World Fine Art Professionals and their Key-Pieces, 100 - El Greco
One of the most important artists of Spain is a Greek: El Greco, the Greek. He was born as Kyriakos Theotokopoulos in 1541. His home village Fodele in Crete was part of the Venetian Republic.
During his training as a painter in Heraklion, it was called Candia, he learns the principles of the profession, according to the Byzantine tradition. Around 1566 he moves to the City of the Doges, Venice, where he paints icons in Byzantine style for the Greek community in the city.
He studies with the old Titian, but he feels connected with Tintoretto and Caravaggio. He adheres to the rules of Mannerism which was en vogue, but does so in his own way, with increasing expressiveness and passion, which is strange to mannerism. He goes to Rome in 1570 and is impressed by Michelangelo.
Nevertheless, his view on the world continues to be medieval Byzantine. In that tradition, the aim is expression of spiritual emotion rather than correctness and accuracy of the display of the proper perspective.

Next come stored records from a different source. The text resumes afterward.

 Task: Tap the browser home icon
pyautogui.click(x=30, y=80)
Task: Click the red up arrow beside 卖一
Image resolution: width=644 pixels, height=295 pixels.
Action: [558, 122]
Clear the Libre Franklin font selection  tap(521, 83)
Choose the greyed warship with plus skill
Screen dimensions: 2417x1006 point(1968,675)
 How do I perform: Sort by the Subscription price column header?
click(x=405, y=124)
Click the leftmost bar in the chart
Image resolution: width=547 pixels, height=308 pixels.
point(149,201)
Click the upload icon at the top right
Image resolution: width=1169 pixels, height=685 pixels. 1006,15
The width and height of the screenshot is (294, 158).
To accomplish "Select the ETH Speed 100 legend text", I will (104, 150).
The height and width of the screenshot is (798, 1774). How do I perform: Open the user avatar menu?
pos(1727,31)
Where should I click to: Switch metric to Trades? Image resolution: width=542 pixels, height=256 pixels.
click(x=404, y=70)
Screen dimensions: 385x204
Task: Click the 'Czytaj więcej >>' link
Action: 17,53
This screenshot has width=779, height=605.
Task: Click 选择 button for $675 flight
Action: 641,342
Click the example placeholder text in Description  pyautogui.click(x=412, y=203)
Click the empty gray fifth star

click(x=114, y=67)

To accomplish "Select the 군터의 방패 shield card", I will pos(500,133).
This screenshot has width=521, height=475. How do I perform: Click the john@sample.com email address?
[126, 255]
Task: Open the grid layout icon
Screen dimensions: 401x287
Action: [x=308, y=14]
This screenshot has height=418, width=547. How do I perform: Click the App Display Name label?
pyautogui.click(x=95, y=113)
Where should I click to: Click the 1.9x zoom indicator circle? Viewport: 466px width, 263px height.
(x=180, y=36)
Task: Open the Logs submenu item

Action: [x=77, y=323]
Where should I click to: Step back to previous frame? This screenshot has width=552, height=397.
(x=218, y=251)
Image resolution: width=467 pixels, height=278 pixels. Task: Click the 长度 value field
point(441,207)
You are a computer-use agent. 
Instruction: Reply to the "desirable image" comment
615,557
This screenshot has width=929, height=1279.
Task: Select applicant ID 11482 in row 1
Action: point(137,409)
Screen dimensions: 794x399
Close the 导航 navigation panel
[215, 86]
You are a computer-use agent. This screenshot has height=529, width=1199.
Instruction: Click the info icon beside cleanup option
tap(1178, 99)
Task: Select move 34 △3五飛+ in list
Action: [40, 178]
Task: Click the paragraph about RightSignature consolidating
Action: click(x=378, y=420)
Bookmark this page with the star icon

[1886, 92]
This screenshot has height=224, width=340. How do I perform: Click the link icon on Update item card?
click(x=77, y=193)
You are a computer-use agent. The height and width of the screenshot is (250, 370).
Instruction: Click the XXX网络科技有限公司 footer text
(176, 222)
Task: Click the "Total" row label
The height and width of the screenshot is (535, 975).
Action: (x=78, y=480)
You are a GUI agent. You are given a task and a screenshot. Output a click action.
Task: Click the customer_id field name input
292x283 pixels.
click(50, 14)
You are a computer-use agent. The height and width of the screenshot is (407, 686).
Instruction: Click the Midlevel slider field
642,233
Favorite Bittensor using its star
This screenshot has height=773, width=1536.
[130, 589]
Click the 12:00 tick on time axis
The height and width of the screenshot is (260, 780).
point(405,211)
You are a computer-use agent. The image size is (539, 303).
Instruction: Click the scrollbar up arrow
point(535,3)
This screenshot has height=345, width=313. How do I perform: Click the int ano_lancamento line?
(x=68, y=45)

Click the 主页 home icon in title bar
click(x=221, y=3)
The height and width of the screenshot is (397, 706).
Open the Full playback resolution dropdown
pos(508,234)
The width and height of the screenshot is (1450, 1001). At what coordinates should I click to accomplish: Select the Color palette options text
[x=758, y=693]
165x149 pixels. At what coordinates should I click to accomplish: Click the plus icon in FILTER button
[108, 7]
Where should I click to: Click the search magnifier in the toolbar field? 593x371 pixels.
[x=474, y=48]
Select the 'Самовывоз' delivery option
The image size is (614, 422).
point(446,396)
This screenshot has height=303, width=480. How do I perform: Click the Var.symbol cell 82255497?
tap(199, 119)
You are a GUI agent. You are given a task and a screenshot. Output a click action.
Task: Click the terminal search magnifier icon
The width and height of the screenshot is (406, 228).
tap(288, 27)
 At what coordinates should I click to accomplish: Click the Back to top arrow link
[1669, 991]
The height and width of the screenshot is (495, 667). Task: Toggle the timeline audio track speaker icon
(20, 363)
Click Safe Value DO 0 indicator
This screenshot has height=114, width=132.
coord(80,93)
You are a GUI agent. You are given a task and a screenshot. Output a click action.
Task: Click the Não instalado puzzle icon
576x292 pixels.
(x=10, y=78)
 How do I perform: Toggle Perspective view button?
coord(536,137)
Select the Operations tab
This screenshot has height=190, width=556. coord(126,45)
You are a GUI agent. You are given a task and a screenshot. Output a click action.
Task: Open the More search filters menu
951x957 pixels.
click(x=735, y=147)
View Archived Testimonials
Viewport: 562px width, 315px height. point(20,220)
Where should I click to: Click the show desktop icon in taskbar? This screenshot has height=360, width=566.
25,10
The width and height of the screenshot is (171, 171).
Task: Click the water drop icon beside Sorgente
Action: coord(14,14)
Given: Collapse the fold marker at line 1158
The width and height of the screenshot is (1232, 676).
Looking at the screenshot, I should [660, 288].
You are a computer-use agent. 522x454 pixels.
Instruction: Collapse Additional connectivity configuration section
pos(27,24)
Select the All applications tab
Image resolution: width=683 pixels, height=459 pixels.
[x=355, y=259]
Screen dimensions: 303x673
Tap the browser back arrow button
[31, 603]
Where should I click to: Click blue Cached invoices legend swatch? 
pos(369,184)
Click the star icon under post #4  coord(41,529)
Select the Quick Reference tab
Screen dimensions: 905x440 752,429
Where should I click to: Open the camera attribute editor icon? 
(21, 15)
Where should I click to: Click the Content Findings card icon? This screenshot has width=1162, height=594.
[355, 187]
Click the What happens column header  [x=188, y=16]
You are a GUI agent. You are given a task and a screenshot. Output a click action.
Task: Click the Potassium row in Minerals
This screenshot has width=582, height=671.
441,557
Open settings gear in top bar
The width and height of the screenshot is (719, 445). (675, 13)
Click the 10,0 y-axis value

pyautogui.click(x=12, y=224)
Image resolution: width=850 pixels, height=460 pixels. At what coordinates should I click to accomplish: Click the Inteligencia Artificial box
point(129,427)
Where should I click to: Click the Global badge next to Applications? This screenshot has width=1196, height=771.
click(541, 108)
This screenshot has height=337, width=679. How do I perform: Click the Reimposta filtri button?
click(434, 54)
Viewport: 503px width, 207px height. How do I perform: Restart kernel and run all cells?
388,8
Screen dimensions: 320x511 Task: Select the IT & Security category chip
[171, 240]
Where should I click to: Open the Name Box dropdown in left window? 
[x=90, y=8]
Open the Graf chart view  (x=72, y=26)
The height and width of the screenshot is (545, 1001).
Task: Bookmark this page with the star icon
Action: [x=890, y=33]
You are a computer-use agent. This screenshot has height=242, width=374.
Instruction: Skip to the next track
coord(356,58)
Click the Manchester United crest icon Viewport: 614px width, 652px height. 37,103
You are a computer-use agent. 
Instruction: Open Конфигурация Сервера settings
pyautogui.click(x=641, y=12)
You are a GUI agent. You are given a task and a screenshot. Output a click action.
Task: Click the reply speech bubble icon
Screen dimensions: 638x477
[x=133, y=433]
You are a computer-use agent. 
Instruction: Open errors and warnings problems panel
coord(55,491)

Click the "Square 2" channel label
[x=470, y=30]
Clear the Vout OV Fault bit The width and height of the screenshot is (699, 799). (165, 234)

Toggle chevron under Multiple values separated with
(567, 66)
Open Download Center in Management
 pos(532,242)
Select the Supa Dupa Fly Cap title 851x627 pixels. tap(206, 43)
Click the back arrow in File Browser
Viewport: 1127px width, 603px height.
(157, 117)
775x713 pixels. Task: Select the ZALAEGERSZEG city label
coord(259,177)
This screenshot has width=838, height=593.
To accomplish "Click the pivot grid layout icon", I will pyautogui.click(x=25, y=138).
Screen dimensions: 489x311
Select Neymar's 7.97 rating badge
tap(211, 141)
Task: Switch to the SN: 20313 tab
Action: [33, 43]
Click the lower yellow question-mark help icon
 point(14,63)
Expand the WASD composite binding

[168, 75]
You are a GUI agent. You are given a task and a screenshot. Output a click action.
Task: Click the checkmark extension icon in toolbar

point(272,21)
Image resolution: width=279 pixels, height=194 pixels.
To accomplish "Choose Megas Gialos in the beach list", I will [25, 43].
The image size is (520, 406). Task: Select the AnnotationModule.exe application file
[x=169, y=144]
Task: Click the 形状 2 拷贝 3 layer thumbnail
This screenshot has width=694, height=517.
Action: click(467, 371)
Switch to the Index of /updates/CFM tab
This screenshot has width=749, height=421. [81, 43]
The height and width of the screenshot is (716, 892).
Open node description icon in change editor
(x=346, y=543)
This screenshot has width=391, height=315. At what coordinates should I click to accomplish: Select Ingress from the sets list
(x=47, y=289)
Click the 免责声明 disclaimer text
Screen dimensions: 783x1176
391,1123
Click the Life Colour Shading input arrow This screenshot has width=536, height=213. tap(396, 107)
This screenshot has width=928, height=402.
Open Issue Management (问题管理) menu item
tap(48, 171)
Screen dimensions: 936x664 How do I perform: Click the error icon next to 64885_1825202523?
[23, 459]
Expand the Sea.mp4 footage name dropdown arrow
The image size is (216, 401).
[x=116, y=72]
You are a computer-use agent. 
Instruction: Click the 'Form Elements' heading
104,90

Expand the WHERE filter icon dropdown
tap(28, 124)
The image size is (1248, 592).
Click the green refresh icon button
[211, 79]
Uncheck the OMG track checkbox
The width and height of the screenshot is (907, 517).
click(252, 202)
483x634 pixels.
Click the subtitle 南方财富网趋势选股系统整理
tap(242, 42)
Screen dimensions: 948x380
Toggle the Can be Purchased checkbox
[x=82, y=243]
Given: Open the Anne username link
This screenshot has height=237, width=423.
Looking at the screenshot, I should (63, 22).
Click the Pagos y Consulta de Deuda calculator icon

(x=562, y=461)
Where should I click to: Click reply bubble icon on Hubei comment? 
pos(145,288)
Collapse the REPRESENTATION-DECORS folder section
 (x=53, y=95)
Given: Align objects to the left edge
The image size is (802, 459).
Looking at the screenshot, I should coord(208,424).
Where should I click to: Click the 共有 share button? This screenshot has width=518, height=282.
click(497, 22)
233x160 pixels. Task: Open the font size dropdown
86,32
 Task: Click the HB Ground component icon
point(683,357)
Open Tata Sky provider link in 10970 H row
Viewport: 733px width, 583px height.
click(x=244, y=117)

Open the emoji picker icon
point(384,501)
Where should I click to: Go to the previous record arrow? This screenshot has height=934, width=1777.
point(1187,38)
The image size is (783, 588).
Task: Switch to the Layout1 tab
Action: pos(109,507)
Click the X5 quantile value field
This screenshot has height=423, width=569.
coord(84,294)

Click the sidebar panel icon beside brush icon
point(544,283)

The Counter-Reformation was at that time at its height and all religious art was strictly evaluated according to the rules of the Council of Trent. Each element that could be understood as profane / heretic was banned. Michelangelo’s Last Judgment did not meet the rules: it was too sensual. According to tradition El Greco would have offered to repaint some parts more decently.
During his stay in Rome, in the years 1570-1572, he met several Spaniards and is lit by their enthousiasm. When he gets barely assignments for a while, he moves in 1577 to Spain. In Toledo, he comes to full development. His combination of medieval spirit and Italian aesthetics enters into a dialogue with the Spanish mysticism.
El Greco, as he is now called, develops his own ascetic style with unusual color combinations, strong contrast and elongated figures. Toledo was Spain’s ecclesiastical capital and an international center. El Greco quickly finds friends and clients. For decades he is free in his own empire, throughout Spain, none equaled him.
He made the famous work ‘The Burial of Count Orgaz’. The composition he divided into two parts, the lower half shows the funeral and the upper the reception of the Count’s soul in heaven. The down side is bleak, the top side one and all bliss. El Greco became more introvert over the years, he tried to get in touch with God.
Air of heaven
His style will change. The figures were striving upwards, became narrower, and the color was harder. The landscape got a mystical atmosphere. It appealed enormously to the imagination of the Spaniards, especially the supernatural sunlight emerging from behind unraveling clouds.
In 1614 El Greco, ‘The Light of the Arts’ (Cervantes), died in Toledo as a fortunate man. He left an extensive oeuvre, partly co-productions with his son Manuel Theotokopoulos and other colleagues.
With his art El Greco wanted to uplift the spirit above everyday sensory perceptions. St. Teresa did the same. Where her transcendental experiences yielded concrete images, it was more ethereal in El Greco’s case. The Greek word ‘aither’ literally means ‘air of heaven’.
Picasso and Pollock
After his death interest for his work disappeared, until the 19th century. The artists of impressionism and expressionism were enthused by the work. He later inspired Picasso and Jackson Pollock. Since the 19th century El Greco is a permanent part of not only Spanish painting, but also the canon of European classical painting.